**RECORDS SUPPLIED:**
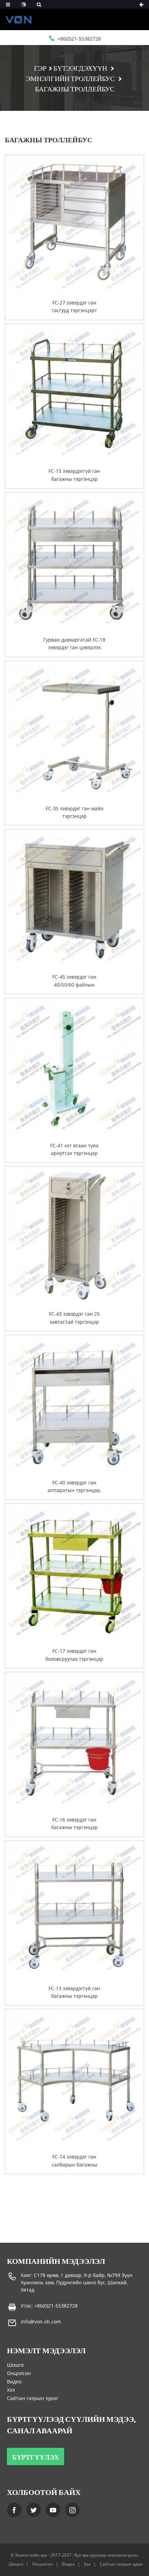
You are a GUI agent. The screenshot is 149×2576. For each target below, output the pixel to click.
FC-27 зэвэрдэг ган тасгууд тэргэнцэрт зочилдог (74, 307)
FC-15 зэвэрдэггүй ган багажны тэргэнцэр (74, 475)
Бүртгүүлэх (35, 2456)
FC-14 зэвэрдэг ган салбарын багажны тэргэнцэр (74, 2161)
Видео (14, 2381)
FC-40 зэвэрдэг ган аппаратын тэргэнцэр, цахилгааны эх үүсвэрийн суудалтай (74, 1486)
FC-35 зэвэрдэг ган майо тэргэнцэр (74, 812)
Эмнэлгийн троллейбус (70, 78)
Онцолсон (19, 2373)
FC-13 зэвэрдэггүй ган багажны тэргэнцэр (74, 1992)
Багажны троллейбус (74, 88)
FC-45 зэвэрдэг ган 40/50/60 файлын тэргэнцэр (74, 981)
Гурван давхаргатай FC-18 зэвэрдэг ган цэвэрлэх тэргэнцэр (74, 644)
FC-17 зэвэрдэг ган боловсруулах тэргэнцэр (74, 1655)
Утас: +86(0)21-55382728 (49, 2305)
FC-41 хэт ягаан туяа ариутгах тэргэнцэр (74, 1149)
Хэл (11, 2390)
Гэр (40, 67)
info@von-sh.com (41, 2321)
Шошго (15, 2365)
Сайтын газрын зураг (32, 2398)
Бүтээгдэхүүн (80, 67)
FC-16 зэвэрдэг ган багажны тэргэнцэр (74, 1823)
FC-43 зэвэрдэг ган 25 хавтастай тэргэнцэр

**ASSIGNED TASK:** Starting from the line with "FC-40 зэвэрдэг ган", write out every remaining line of the data above exactly, the final line included, and nothing before it.

**EXPECTED ANSWER:**
FC-40 зэвэрдэг ган аппаратын тэргэнцэр, цахилгааны эх үүсвэрийн суудалтай (74, 1486)
FC-35 зэвэрдэг ган майо тэргэнцэр (74, 812)
Эмнэлгийн троллейбус (70, 78)
Онцолсон (19, 2373)
FC-13 зэвэрдэггүй ган багажны тэргэнцэр (74, 1992)
Багажны троллейбус (74, 88)
FC-45 зэвэрдэг ган 40/50/60 файлын тэргэнцэр (74, 981)
Гурван давхаргатай FC-18 зэвэрдэг ган цэвэрлэх тэргэнцэр (74, 644)
FC-17 зэвэрдэг ган боловсруулах тэргэнцэр (74, 1655)
Утас: +86(0)21-55382728 (49, 2305)
FC-41 хэт ягаан туяа ариутгах тэргэнцэр (74, 1149)
Хэл (11, 2390)
Гэр (40, 67)
info@von-sh.com (41, 2321)
Шошго (15, 2365)
Сайтын газрын зураг (32, 2398)
Бүтээгдэхүүн (80, 67)
FC-16 зэвэрдэг ган багажны тэргэнцэр (74, 1823)
FC-43 зэвэрдэг ган 25 хавтастай тэргэнцэр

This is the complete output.